Hip-hop meets jazz when pianist Beka Gochiashvili teams up with Jason Kibler, also known as DJ Logic. The Beka & Logic Project presents Chillin’ in Batumi (Exitus Entertainment, 2014).
Gochiashvili plays acoustic and electric pianos and synth. Kibler handles turntables and soundscapes. Also performing are former America’s Got Talent finalist Butterscotch, rap, spoken word, beat-box and sound effects; James Hurt, synthesizer and vocoder; Jaleel Shaw, alto saxophone; Lamont McCain, electric bass; and Justin Tyson, drums.
Beka plays the electric piano coolly underneath the vocal for the title song. The style is reminiscent of late 1970s fusion, the type you might expect from George Duke. Tyson’s drum play and timely crash cymbals help underscore the leads. During the middle break, Beka switches to acoustic piano. Though he has the lead, Tyson goes full throttle on the kit. Butterscotch comes back in with a haunting chant before the song shifts to full, hip-hop mode, with Kibler stepping up.
“High Expectations” is full-on fusion, not unlike something by Duke or Weather Report. Shaw, McCain and Tyson are locked in behind Beka’s work on the keys. Electric piano and alto engage in a high-speed dialogue. At times, they sound like Bob James and David Sanborn when those two heavyweights created a lot of music together. Note the speed of McCain’s bass, clearly borrowing a few pages from the Jaco Pastorius playbook. The song then downshifts as Kibler and Hurt become more engaged. The ending is highlighted by Beka, Shaw and Tyson.

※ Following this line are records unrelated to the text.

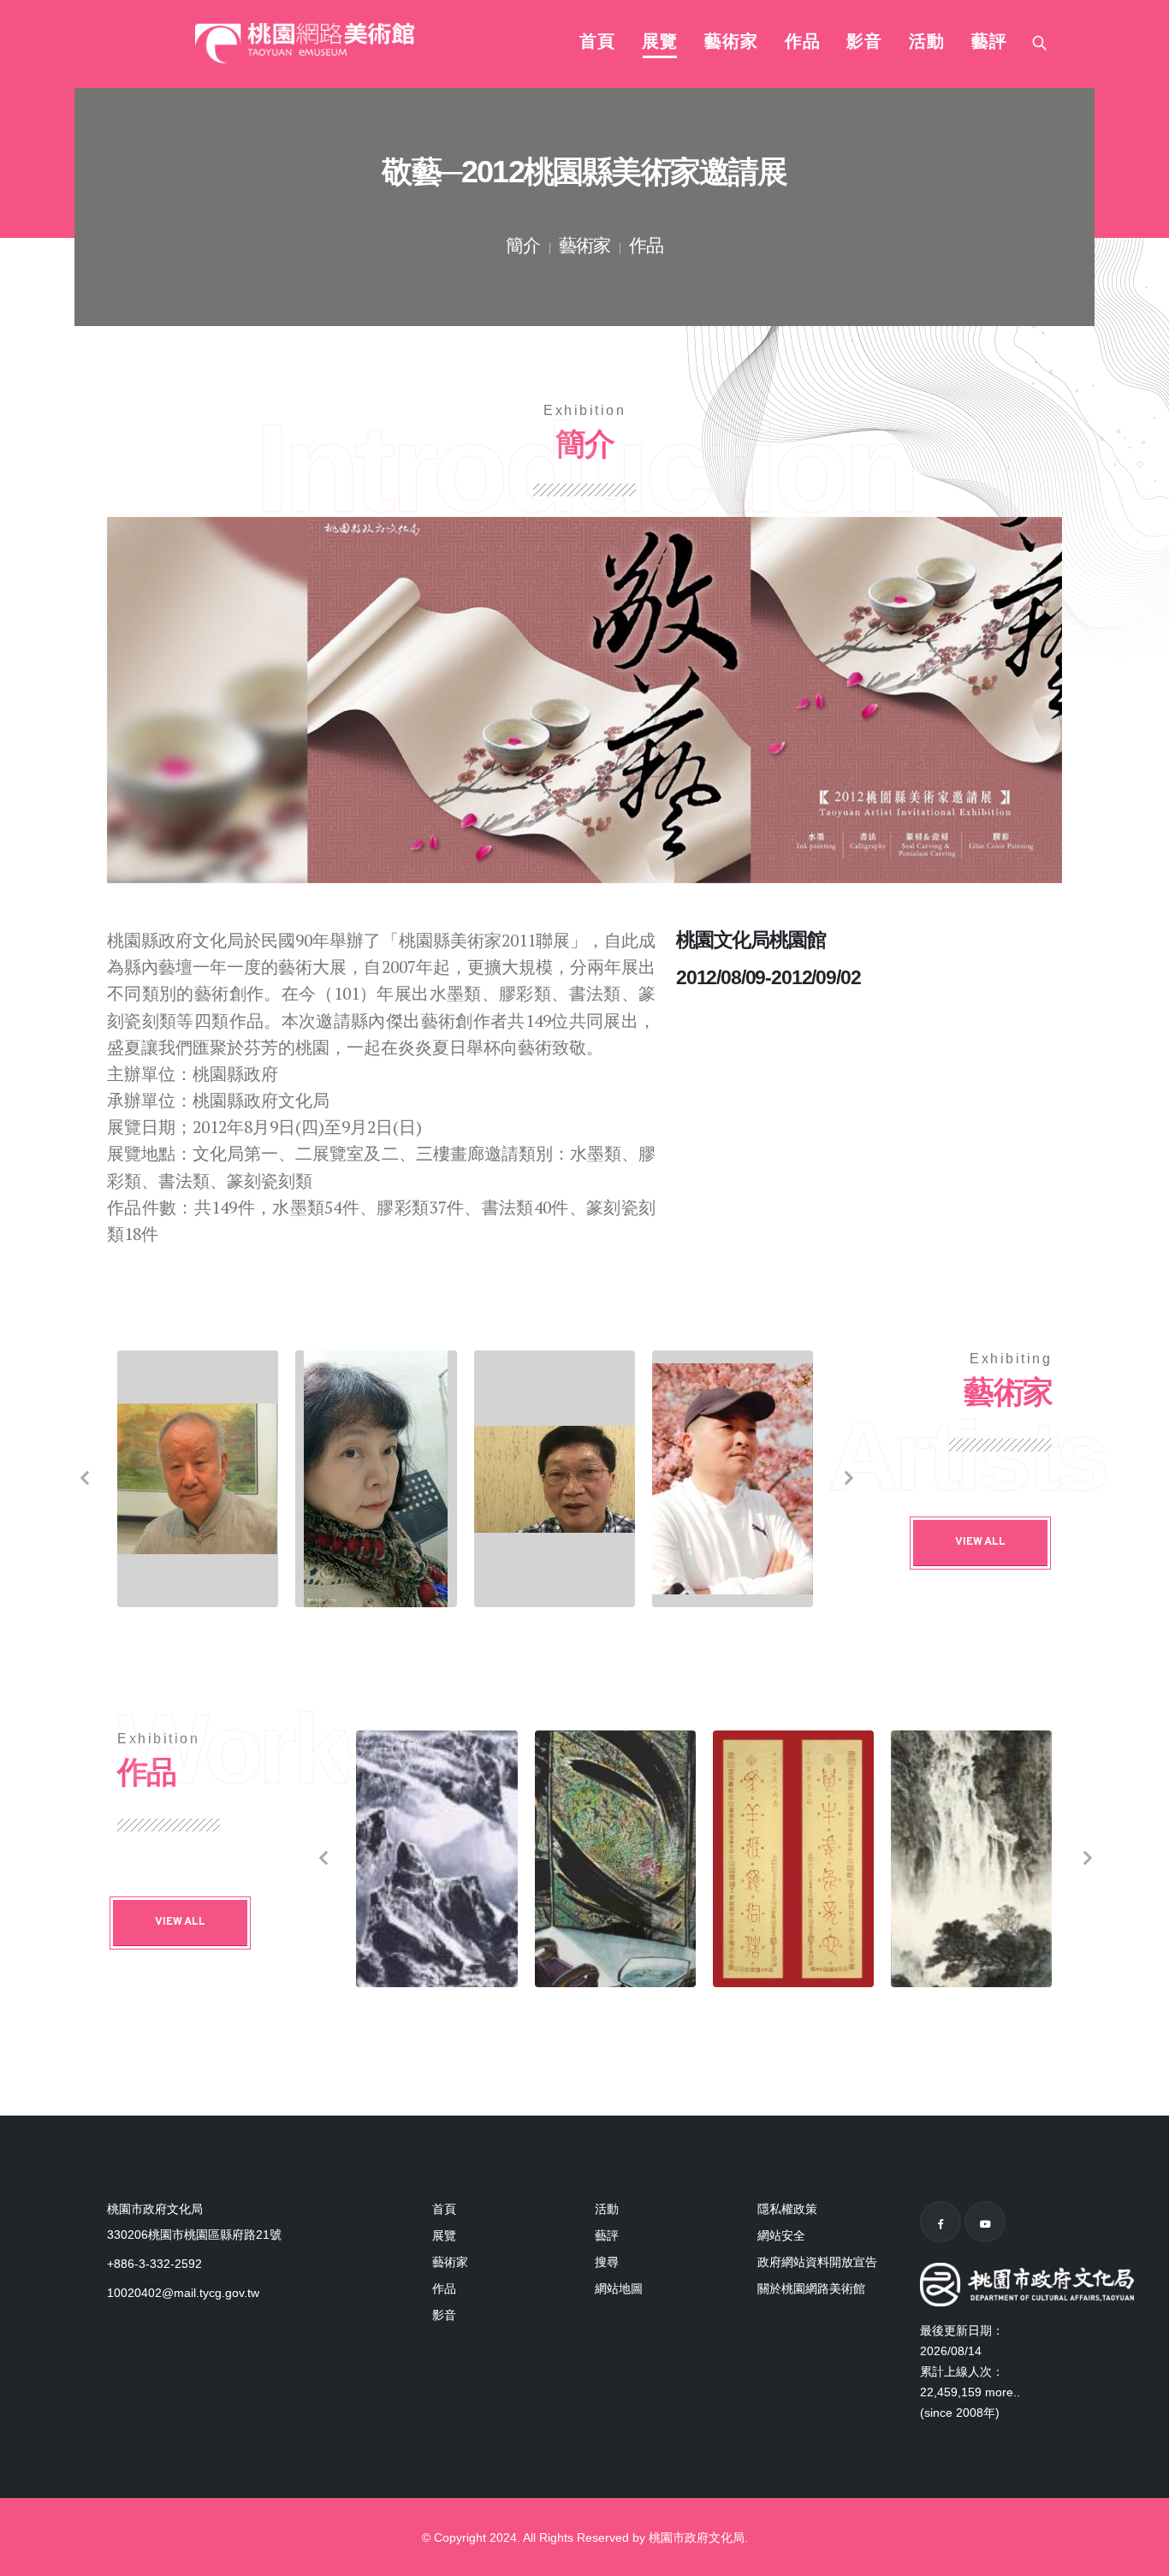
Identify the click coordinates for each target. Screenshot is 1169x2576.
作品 (803, 43)
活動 (927, 43)
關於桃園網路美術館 (811, 2288)
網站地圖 (619, 2288)
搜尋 (607, 2262)
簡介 (523, 247)
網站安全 (781, 2235)
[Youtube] (985, 2221)
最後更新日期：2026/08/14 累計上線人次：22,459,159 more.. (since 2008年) (970, 2371)
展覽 (660, 43)
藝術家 (731, 43)
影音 (864, 43)
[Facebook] (940, 2221)
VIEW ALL (980, 1542)
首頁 (597, 43)
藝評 (989, 43)
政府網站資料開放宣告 (817, 2262)
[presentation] (83, 1479)
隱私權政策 (787, 2209)
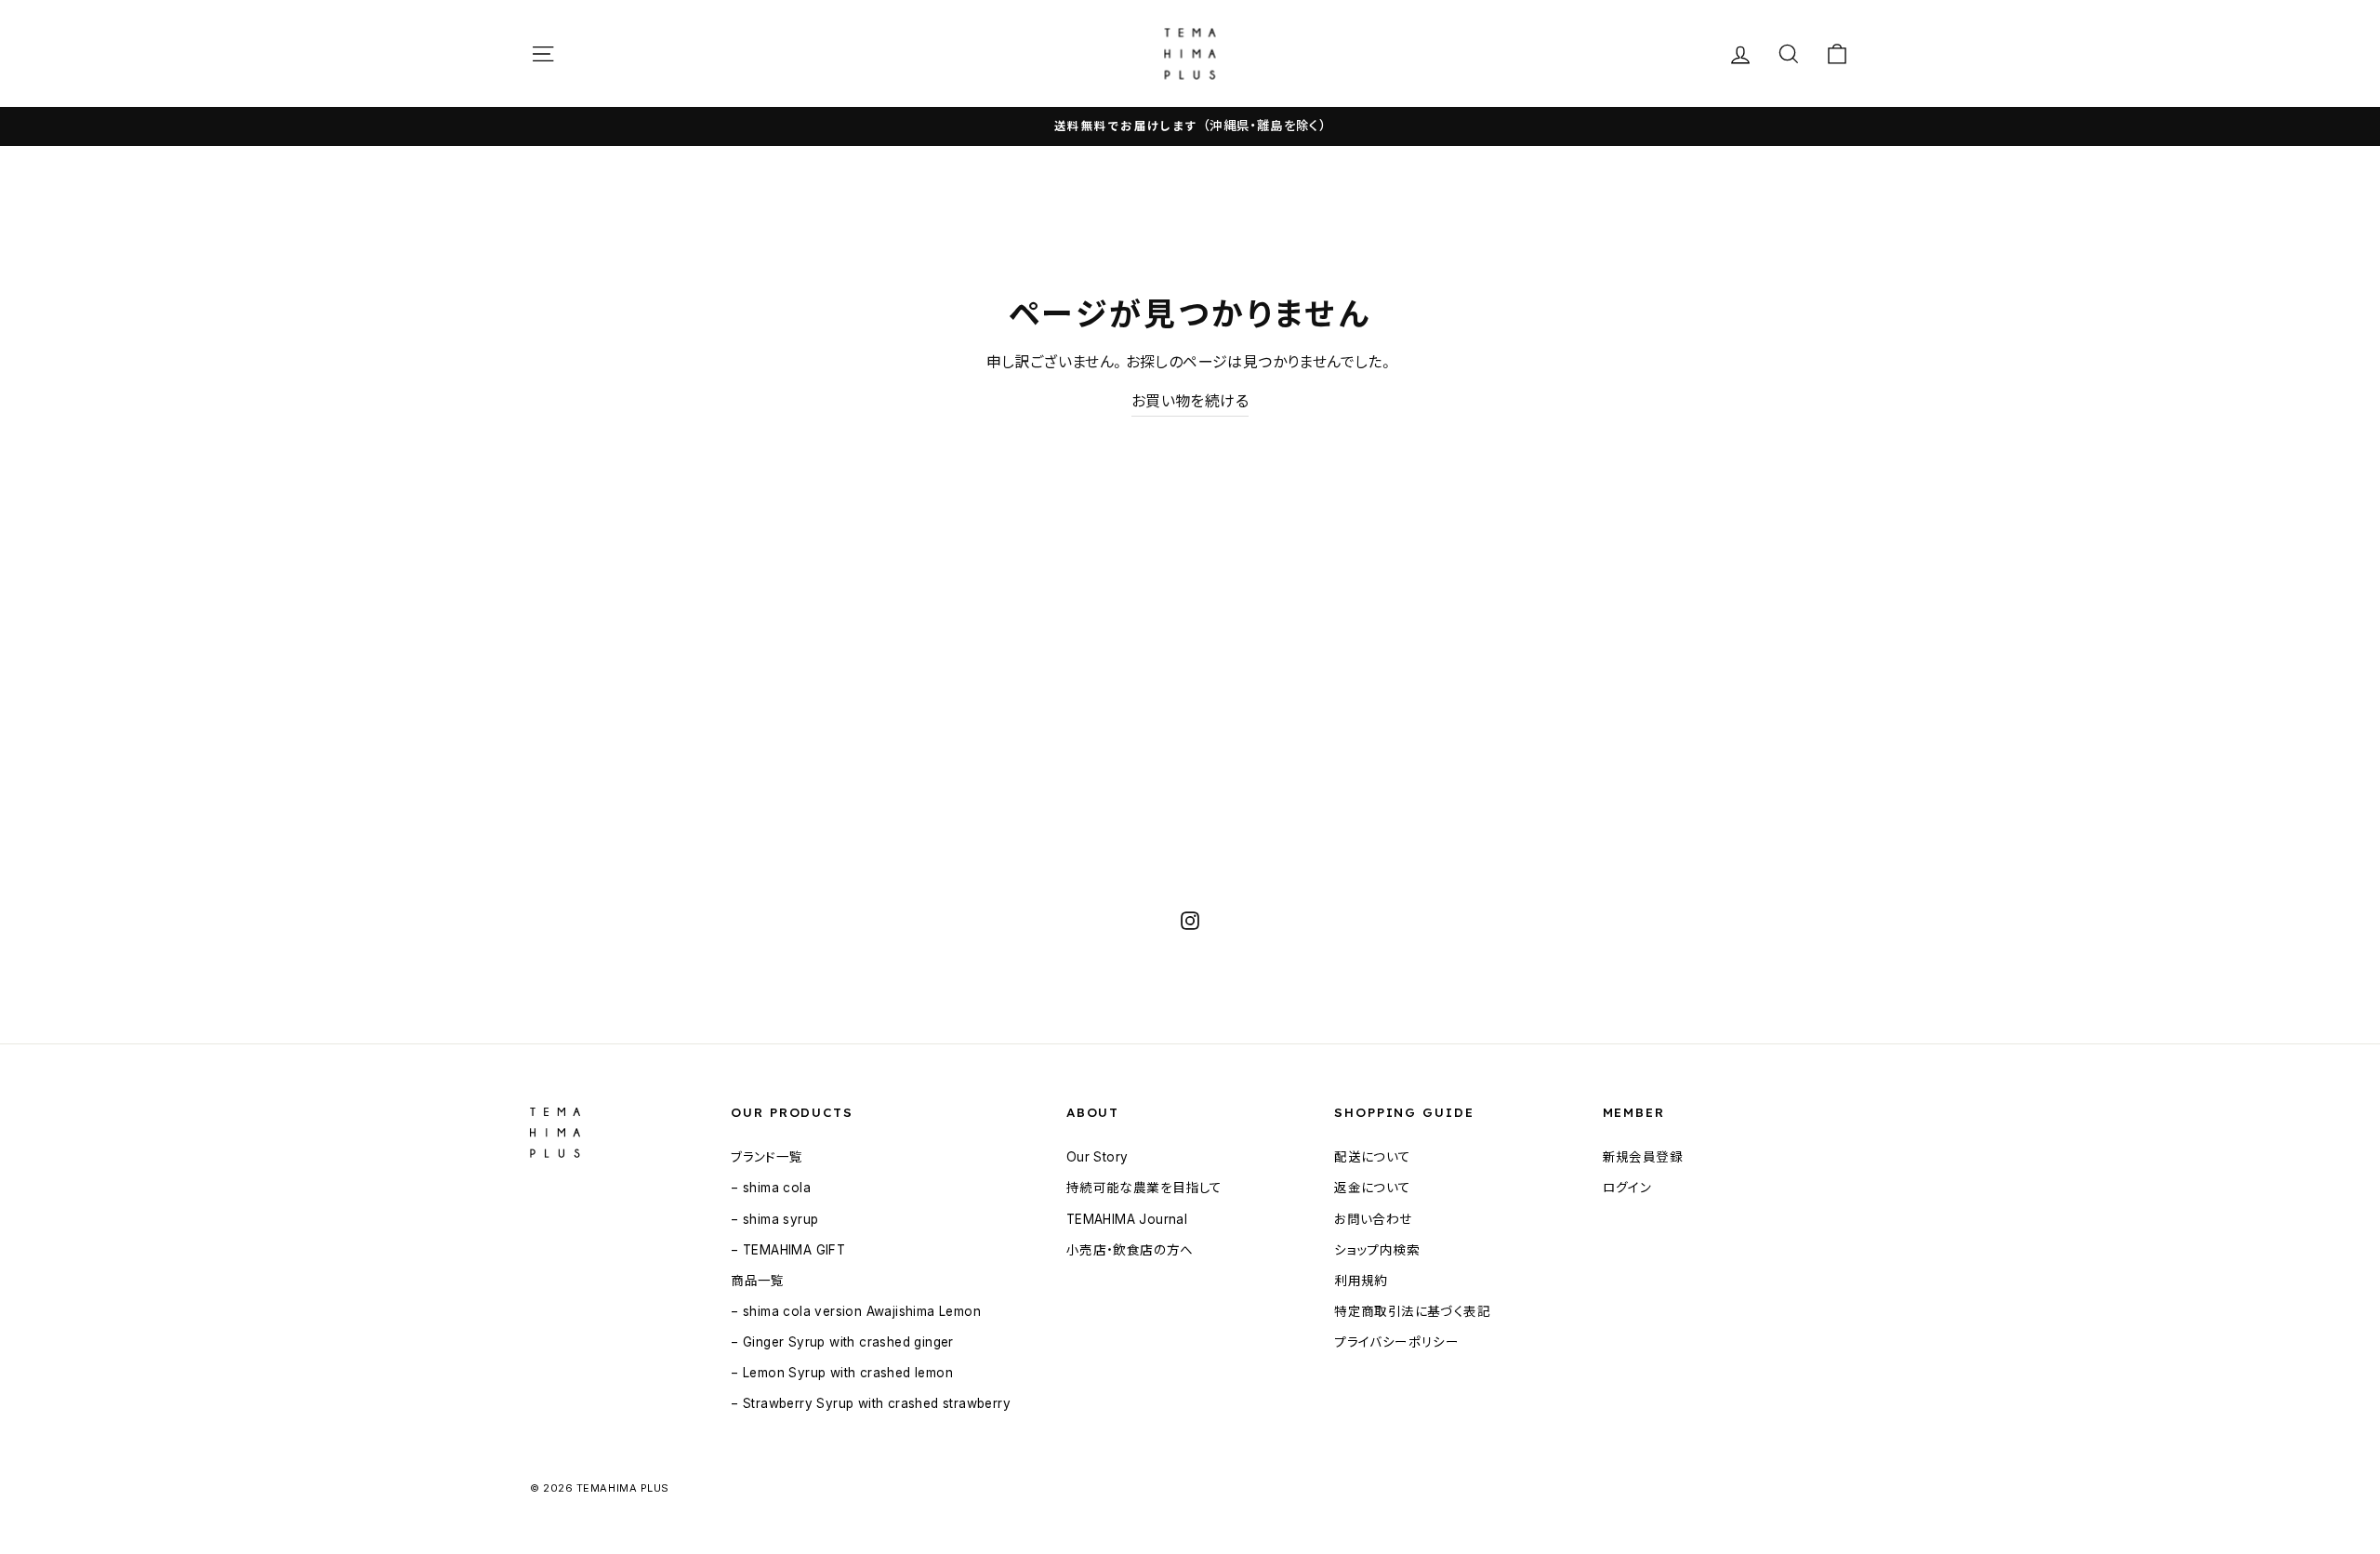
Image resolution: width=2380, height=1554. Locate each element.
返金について (1372, 1187)
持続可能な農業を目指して (1144, 1187)
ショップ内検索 (1377, 1249)
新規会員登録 (1643, 1156)
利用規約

“Timon and Pumbaa” is a laid-back groove that honors the lovable characters from Disney’s The Lion King. The electronic sounds are key here. Butterscotch recites spoken word about the friendship between meerkat and wart hog. As with other tracks, electric piano, sax and bass make significant contributions, whether as lead or background. Beka’s play here is mindful of Bob James.
“Endless Youth” is an instrumental tribute to one of Beka’s idols, Chick Corea. It’s a high-energy track, which mostly features Shaw and Kibler out front, with plenty of activity from McCain and Tyson.
Now 18, Beka began playing piano at 4 and by 9 was performing at clubs in his home of Tbilisi, Georgia. He was 11 when his skills were noticed by Lenny White, who eventually became Beka’s mentor. Then-U.S. Secretary of State Condoleezza Rice and American cultural envoys helped Beka come to the United States, where he was accepted into the Juilliard School of Music. His self-titled debut recording includes some of the top jazz veterans, White, Stanley Clarke, John Patitucci, Victor Bailey and Wallace Roney.
DJ Logic emerged in the 1990s amidst the Bronx hip-hop scene. The deejay has among his associations Christian McBride, Jack DeJohnette, John Mayer and Mos Def. He’s one of the few deejays with both the skill and interest in playing jazz using a turntable.
Beka composed music for all tracks, with McCain, Kibler and Tyson contributing to “Miles’ Galaxy.” Butterscotch and Antoinette Clinton wrote the lyrics for four songs.